Policies define automated maintenance for Iceberg tables via pattern matching. Each policy specifies which tables to maintain, what operations to run, and when to execute them.

Policy Structure

{
  "name": "policy-name",
  "tablePattern": "catalog.namespace.*",
  "enabled": true,
  "priority": 100,

  "rewriteDataFiles": { ... },
  "rewriteDataFilesSchedule": { ... },

  "expireSnapshots": { ... },
  "expireSnapshotsSchedule": { ... },

  "orphanCleanup": { ... },
  "orphanCleanupSchedule": { ... },

  "rewriteManifests": { ... },
  "rewriteManifestsSchedule": { ... },

  "healthThresholds": { ... },
  "triggerConditions": { ... }
}

Core Fields

Field Type Required Description
name string Yes Unique policy identifier
description string No Policy description
tablePattern string Yes Pattern to match tables (e.g., catalog.db.*, /regex/, *)
enabled boolean No Enable/disable (default: true)
priority integer No Higher wins when multiple policies match
tags object No Metadata key-value pairs

Table Patterns

Pattern Matches
* All tables
catalog.*.* All tables in catalog
catalog.namespace.* All tables in namespace
catalog.namespace.table Specific table
catalog.prod_*.* Glob patterns (* = wildcard, ? = single char)
/catalog\.prod_\d+\..*/ Regex (enclosed in /)

Pattern Resolution: - Priority: Higher priority value wins - Tiebreaker: More specific pattern wins (exact > glob > wildcard) - Effective priority = priority × 1000 + specificity_score


Operations

rewriteDataFiles (Compaction)

Compacts small files.

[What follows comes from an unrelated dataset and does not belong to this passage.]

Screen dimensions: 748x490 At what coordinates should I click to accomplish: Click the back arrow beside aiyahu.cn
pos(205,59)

Maps to RewriteDataFiles.

Field Type Default Description
strategy string BINPACK BINPACK, SORT, or ZORDER
sortOrder string[] - Sort columns (SORT strategy)
zOrderColumns string[] - Z-order columns (ZORDER strategy)
targetFileSizeBytes long table default Target file size (e.g., 134217728 = 128 MB)
maxFileGroupSizeBytes long 100 GB Max bytes per file group
maxConcurrentFileGroupRewrites integer 5 Parallelism level
partialProgressEnabled boolean false Commit after each file group
partialProgressMaxCommits integer 10 Max partial commits
partialProgressMaxFailedCommits integer - Max failures before abort
filter string - Iceberg expression filter
rewriteJobOrder string NONE NONE, BYTES_ASC, BYTES_DESC, FILES_ASC, FILES_DESC
useStartingSequenceNumber boolean true Use starting sequence numbers
removeDanglingDeletes boolean false Remove dangling deletes
outputSpecId integer current Output partition spec ID

expireSnapshots

Removes old snapshots. Maps to ExpireSnapshots.

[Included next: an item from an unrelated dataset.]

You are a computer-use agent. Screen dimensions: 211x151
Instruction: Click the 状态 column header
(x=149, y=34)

Field Type Default Description
retainLast integer 5 Min snapshots to keep
maxSnapshotAge string P7D Max age (ISO-8601: P7D = 7 days)
cleanExpiredMetadata boolean false Clean unused specs/schemas
expireSnapshotId long - Expire specific snapshot (Spark only)

orphanCleanup

Removes unreferenced files. Maps to DeleteOrphanFiles.

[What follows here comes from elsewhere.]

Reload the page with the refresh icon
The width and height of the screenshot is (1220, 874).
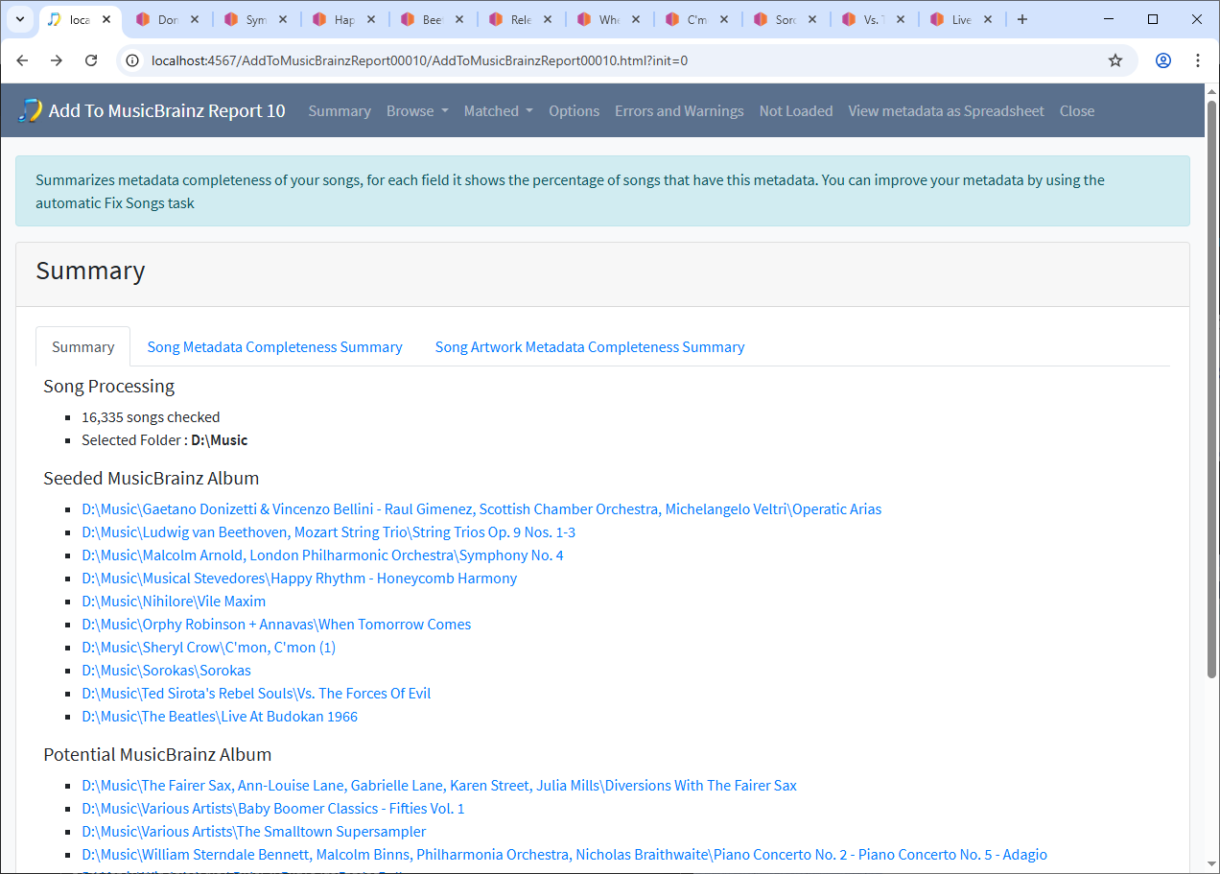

Field Type Default Description
retentionPeriodInDays integer 3 Delete files older than N days
location string table root Scan location (Spark only)
prefixMismatchMode string ERROR ERROR, IGNORE, DELETE (Spark only)
equalSchemes object - URI scheme equivalence map (Spark only)
equalAuthorities object - URI authority equivalence map (Spark only)

rewriteManifests

Optimizes manifest files. Maps to RewriteManifests.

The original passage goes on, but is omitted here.